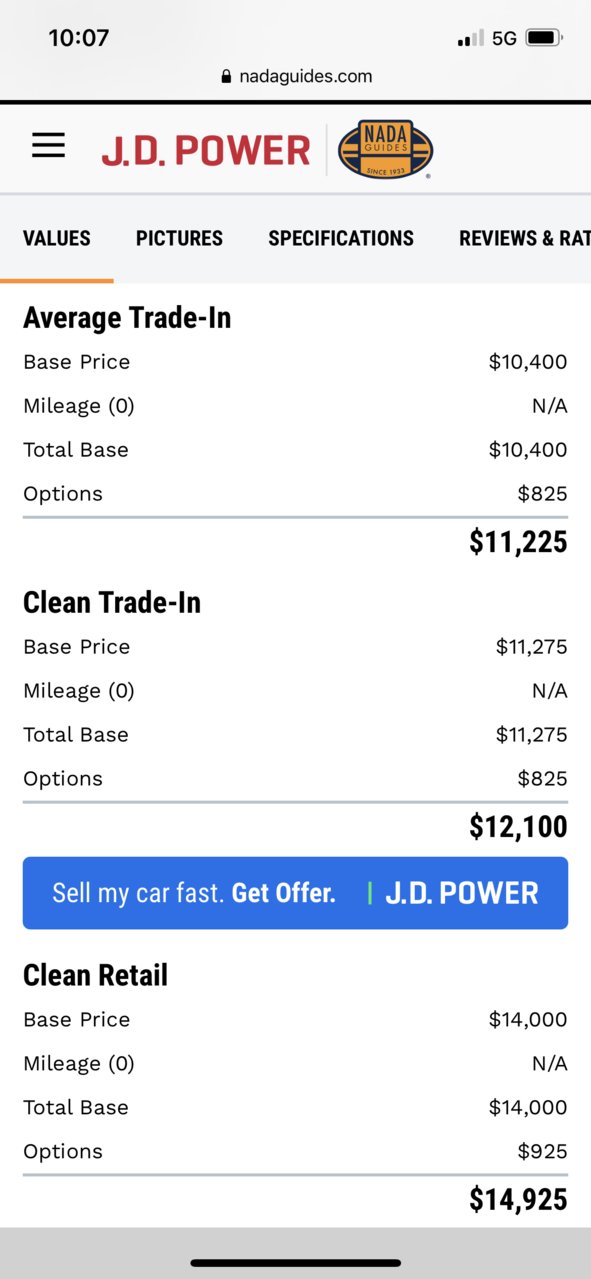This screenshot has height=1279, width=591.
Task: Tap the nadaguides.com address bar
Action: pos(296,76)
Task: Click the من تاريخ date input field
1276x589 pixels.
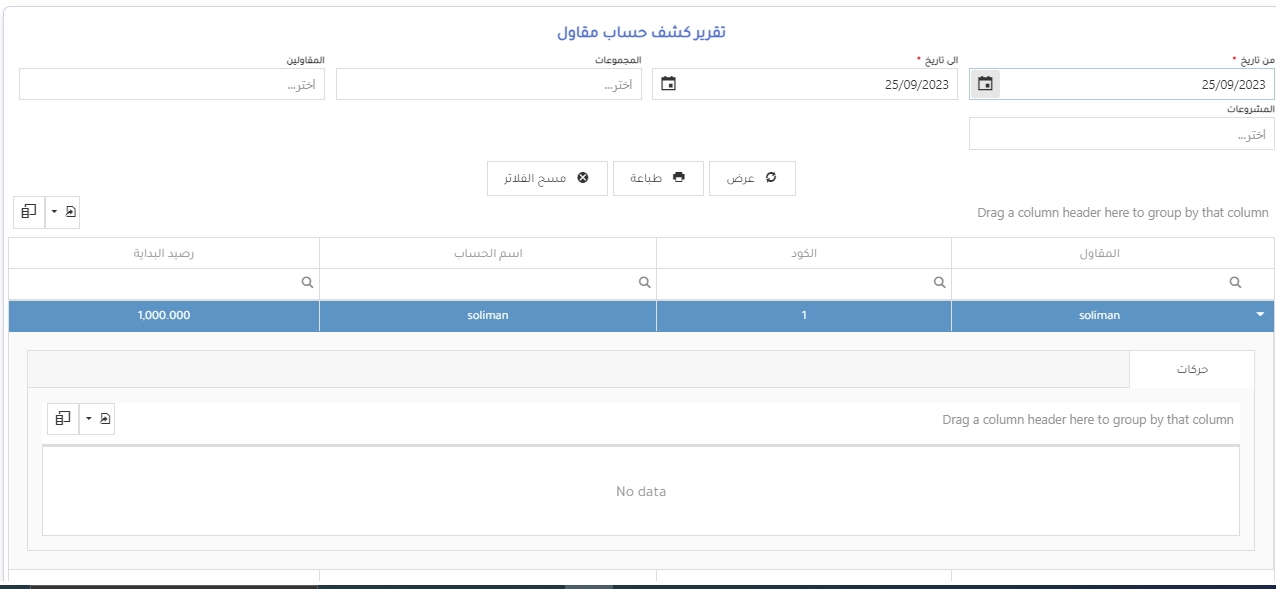Action: 1136,85
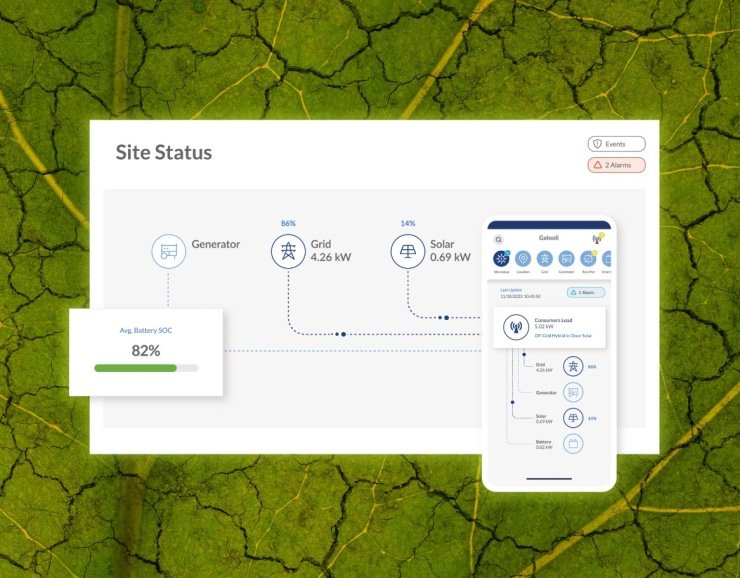
Task: Tap the Generator icon in phone list
Action: (573, 392)
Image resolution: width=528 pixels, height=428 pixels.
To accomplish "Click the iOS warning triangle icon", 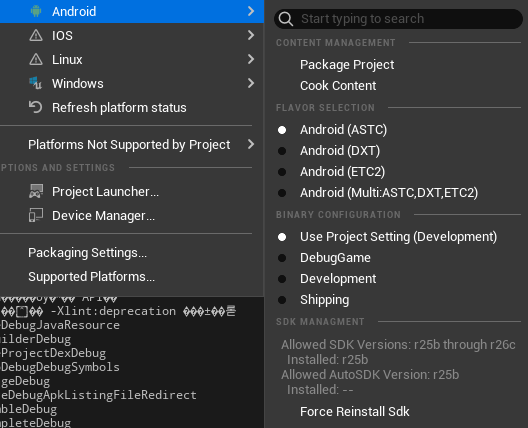I will (36, 35).
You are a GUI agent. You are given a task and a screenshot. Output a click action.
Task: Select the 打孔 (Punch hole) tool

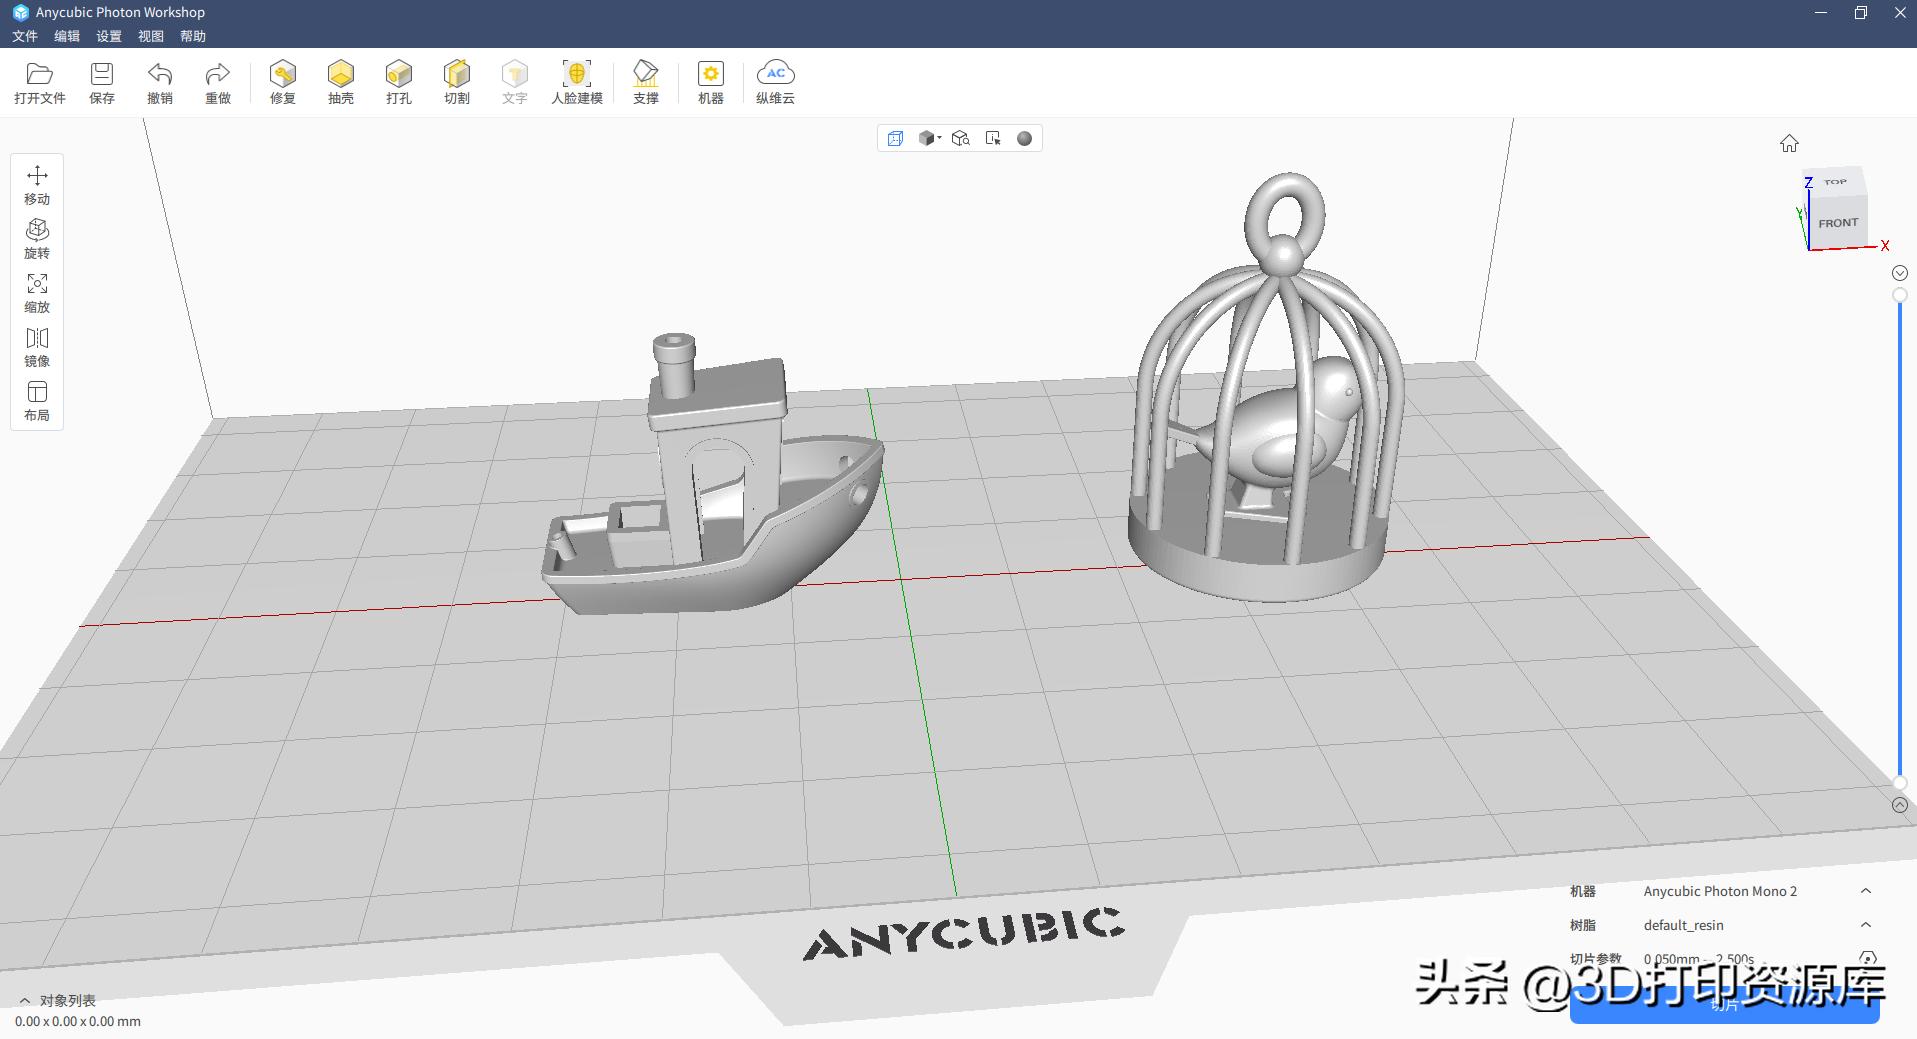point(399,82)
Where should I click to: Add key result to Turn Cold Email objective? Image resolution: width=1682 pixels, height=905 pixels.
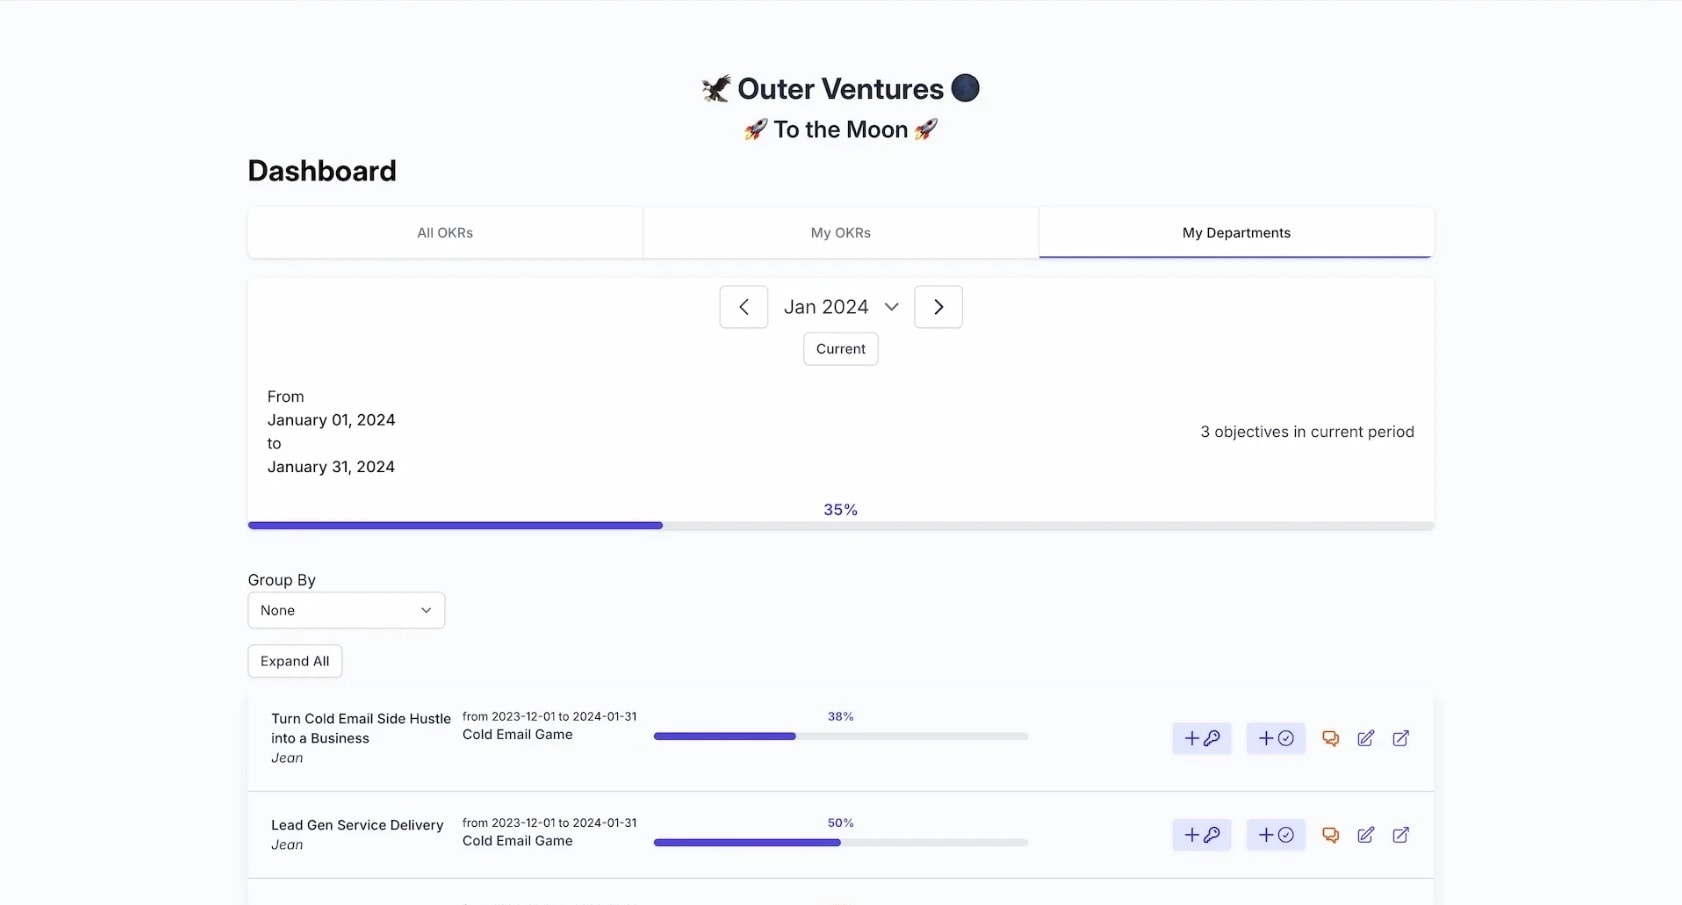1201,738
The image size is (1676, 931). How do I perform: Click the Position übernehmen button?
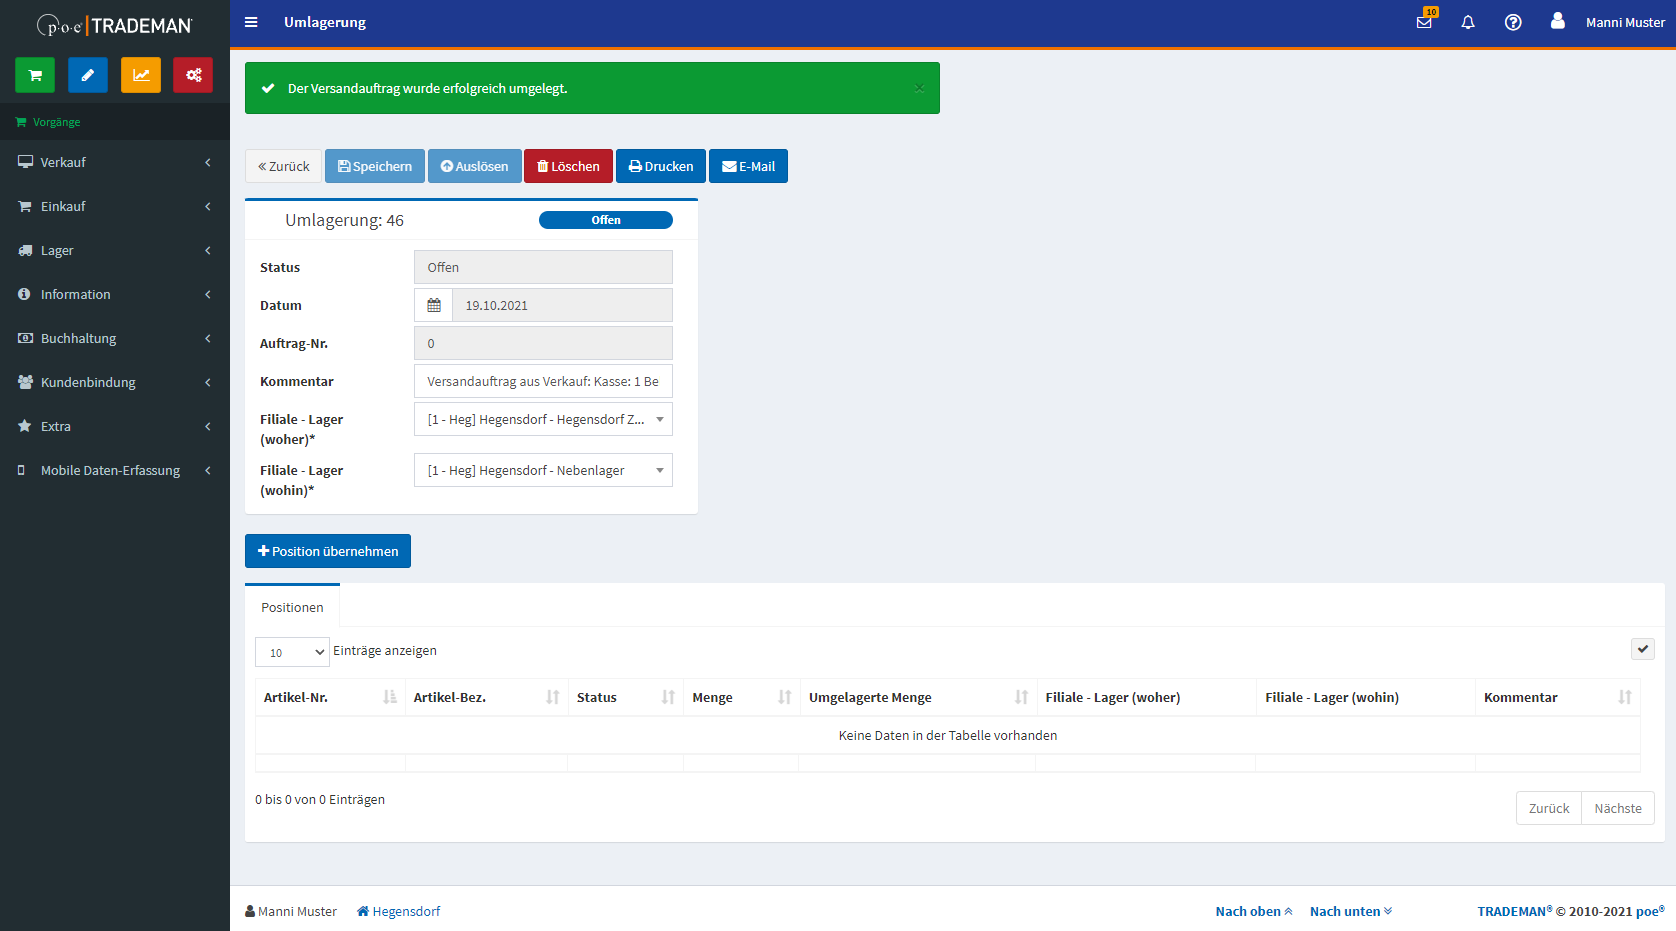coord(328,551)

....

How to complete this task
Exact copy required, pictures excluded: the lines from the one holding "Task: Select the 打孔 (Punch hole) tool" through the last line of the data, both ends included.

Result for this exercise
Task: Select the 打孔 (Punch hole) tool

point(399,82)
Where should I click to: Add key result to Turn Cold Email objective? Image resolution: width=1682 pixels, height=905 pixels.
1201,738
The image size is (1676, 931). How do I perform: Click the Position übernehmen button?
coord(328,551)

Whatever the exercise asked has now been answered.